____ Supplied records
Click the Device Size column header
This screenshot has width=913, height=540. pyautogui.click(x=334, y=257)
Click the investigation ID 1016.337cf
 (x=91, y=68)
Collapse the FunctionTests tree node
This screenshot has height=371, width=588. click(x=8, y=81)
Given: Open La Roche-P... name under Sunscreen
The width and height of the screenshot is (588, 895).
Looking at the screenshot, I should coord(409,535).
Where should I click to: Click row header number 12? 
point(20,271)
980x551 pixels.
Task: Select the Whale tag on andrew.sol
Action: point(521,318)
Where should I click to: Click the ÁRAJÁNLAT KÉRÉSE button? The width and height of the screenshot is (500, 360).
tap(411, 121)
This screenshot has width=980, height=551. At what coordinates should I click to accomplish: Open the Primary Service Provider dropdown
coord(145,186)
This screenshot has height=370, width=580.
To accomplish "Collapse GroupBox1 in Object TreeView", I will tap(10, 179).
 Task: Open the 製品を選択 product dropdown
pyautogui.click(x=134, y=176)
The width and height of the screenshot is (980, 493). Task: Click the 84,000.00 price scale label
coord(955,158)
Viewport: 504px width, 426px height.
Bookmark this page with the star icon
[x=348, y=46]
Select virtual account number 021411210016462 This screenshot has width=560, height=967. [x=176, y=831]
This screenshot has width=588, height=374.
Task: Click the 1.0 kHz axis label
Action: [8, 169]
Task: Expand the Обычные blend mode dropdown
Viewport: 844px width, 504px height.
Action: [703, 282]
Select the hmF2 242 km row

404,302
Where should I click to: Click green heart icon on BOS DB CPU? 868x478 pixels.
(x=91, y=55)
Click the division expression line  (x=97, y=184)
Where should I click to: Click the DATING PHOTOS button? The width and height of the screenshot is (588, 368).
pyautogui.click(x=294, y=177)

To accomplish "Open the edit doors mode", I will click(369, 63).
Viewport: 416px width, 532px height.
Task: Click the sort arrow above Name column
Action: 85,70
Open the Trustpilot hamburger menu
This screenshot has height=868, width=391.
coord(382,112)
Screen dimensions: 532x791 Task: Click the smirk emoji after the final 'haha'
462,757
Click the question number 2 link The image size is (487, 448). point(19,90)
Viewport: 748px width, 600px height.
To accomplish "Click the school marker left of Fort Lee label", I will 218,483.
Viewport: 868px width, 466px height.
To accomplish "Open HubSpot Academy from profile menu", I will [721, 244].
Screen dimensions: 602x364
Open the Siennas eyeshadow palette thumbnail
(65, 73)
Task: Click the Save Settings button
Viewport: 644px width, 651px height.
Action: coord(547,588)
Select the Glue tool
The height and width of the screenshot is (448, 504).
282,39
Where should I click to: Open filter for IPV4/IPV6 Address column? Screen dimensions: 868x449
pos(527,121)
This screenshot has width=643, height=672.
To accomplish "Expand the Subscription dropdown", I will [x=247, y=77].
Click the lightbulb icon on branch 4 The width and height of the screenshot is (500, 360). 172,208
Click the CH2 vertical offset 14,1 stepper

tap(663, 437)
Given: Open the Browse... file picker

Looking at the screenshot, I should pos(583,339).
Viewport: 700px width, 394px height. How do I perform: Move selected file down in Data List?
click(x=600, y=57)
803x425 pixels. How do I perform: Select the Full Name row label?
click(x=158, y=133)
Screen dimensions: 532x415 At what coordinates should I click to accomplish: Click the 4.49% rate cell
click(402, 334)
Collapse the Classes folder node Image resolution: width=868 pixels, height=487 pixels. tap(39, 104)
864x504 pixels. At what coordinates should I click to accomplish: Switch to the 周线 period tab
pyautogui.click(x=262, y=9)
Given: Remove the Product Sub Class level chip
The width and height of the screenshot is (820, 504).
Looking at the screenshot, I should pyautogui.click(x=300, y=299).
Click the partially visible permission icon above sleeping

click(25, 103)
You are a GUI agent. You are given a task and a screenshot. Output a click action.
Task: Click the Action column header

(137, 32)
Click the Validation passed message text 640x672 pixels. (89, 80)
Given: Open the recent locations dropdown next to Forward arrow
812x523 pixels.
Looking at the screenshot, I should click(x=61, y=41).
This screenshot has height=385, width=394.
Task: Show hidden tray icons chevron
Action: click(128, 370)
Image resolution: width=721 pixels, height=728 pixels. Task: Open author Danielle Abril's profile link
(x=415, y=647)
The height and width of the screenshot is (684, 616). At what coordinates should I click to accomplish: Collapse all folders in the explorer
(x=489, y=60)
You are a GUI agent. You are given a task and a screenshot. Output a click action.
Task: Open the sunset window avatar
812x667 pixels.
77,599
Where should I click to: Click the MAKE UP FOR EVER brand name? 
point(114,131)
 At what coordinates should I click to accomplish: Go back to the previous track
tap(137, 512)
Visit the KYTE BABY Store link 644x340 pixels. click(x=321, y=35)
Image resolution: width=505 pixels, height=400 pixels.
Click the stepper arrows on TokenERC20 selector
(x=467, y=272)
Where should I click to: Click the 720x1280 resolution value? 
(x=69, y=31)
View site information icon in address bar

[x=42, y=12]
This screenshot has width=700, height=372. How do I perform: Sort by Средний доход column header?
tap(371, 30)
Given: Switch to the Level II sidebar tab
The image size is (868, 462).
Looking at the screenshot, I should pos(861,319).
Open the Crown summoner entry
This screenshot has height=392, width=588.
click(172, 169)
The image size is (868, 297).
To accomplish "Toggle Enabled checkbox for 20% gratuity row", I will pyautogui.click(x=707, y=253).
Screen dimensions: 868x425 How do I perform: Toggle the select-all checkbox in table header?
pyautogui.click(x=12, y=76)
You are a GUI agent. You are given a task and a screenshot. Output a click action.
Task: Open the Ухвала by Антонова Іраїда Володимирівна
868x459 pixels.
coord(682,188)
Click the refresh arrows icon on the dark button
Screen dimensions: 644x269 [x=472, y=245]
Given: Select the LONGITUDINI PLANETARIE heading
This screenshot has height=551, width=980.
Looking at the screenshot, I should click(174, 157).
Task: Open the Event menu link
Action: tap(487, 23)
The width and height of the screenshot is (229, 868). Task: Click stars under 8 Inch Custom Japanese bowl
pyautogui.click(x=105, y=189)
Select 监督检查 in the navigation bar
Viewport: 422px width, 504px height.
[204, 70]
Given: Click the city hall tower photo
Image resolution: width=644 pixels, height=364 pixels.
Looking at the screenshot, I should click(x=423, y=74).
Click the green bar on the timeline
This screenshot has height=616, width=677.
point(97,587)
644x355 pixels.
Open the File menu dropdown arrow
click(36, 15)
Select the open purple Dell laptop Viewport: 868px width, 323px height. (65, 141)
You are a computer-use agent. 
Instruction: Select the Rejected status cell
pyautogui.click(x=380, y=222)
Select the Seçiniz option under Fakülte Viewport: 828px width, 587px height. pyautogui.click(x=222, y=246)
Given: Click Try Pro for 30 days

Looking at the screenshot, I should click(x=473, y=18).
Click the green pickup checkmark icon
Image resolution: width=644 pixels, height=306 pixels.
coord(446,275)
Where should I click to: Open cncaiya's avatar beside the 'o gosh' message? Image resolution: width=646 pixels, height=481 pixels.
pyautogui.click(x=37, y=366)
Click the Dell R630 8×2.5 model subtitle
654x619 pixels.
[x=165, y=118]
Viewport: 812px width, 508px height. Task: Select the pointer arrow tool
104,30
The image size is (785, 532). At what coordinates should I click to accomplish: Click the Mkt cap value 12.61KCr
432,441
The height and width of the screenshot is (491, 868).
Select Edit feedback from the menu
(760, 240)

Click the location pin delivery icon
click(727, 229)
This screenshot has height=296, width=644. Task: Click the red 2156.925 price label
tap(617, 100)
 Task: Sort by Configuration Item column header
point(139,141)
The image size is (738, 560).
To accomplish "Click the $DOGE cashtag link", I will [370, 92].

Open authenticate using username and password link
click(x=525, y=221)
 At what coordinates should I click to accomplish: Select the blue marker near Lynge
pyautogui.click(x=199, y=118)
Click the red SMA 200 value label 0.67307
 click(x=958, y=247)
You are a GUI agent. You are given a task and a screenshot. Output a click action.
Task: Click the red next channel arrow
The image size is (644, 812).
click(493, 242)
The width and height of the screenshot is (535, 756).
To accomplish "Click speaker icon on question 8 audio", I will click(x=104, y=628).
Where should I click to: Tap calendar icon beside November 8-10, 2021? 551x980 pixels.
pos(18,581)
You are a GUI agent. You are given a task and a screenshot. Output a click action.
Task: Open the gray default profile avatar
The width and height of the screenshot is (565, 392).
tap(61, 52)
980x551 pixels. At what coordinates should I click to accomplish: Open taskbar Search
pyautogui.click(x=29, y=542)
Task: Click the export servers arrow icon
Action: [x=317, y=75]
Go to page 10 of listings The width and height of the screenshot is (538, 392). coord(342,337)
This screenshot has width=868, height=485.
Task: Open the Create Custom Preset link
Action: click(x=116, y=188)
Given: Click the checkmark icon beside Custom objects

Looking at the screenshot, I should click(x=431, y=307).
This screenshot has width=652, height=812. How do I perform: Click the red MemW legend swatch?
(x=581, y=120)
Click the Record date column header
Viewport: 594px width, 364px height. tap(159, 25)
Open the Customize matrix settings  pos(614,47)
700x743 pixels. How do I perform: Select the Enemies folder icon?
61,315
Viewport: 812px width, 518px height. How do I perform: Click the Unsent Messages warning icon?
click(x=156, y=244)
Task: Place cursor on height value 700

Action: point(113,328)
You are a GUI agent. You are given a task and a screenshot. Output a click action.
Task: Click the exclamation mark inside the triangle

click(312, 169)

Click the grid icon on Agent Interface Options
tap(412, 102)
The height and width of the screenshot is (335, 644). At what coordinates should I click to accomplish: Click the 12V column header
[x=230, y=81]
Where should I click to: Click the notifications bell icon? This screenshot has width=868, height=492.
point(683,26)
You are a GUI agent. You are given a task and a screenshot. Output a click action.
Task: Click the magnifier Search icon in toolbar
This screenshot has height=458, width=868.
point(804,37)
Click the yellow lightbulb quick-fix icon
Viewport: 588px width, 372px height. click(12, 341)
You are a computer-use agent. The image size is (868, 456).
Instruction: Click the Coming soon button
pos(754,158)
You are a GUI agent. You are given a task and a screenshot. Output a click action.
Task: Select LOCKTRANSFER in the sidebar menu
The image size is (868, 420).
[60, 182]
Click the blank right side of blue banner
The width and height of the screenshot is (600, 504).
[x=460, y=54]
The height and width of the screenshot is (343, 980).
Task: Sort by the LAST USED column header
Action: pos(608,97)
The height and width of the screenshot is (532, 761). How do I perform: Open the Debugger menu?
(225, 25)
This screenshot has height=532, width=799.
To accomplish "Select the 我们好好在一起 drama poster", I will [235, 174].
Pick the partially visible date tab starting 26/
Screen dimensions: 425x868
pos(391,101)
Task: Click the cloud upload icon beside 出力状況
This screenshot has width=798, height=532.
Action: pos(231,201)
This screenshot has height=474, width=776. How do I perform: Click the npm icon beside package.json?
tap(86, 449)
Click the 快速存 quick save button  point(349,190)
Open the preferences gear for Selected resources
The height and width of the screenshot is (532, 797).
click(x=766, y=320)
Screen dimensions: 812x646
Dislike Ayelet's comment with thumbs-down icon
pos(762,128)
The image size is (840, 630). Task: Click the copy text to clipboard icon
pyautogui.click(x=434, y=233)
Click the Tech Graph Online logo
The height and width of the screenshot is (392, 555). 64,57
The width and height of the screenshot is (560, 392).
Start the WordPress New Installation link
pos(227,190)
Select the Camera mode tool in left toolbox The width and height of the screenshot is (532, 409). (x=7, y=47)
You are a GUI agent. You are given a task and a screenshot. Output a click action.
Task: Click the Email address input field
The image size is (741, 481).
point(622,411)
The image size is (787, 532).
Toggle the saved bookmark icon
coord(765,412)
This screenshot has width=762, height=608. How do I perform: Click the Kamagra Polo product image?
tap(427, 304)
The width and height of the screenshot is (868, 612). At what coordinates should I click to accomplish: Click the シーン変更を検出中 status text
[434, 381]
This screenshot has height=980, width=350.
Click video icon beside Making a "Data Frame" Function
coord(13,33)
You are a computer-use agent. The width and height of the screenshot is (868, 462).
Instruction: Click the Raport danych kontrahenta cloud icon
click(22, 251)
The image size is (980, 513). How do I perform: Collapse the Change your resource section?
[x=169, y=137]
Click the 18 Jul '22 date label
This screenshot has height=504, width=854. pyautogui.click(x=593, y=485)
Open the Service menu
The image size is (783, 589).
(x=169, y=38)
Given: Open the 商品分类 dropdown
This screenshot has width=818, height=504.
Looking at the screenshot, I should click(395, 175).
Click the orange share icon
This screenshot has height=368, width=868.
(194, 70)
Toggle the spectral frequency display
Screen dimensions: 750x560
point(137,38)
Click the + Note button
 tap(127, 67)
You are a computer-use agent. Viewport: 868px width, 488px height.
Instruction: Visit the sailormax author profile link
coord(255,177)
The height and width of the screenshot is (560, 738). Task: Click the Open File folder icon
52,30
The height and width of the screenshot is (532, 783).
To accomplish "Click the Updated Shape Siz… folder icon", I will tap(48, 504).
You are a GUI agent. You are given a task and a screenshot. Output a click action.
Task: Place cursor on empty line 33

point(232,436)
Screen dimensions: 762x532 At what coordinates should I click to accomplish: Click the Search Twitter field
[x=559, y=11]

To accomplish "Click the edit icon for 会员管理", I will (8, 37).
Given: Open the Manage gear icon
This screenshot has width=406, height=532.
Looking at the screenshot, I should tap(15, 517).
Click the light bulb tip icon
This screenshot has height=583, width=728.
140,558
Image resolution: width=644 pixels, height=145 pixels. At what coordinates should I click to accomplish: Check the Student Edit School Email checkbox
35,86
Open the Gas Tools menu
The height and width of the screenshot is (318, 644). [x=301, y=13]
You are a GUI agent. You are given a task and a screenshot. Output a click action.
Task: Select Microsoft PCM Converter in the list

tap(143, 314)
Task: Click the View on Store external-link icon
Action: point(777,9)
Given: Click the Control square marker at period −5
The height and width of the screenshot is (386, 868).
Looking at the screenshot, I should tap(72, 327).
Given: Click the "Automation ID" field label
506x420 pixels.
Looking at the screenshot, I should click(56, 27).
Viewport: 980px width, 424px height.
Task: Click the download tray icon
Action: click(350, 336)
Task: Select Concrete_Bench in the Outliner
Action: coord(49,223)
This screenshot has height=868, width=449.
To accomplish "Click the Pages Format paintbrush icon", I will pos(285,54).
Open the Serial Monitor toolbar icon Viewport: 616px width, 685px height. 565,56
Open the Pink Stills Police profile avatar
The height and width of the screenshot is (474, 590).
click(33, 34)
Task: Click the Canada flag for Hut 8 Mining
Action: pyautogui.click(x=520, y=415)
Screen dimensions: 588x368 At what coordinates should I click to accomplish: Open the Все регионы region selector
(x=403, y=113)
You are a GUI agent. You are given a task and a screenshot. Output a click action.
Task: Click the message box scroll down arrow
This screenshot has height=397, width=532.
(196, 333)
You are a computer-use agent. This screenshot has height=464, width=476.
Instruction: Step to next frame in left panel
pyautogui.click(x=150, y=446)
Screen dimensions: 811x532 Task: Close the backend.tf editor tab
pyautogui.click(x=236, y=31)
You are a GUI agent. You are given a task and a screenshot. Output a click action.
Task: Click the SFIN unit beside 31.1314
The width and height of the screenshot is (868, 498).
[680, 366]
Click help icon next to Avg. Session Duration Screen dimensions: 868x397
________
# Your goal
Go through the listing above and report how many of its lines contain the word "toolbar", with only the number as output.

# Response below
2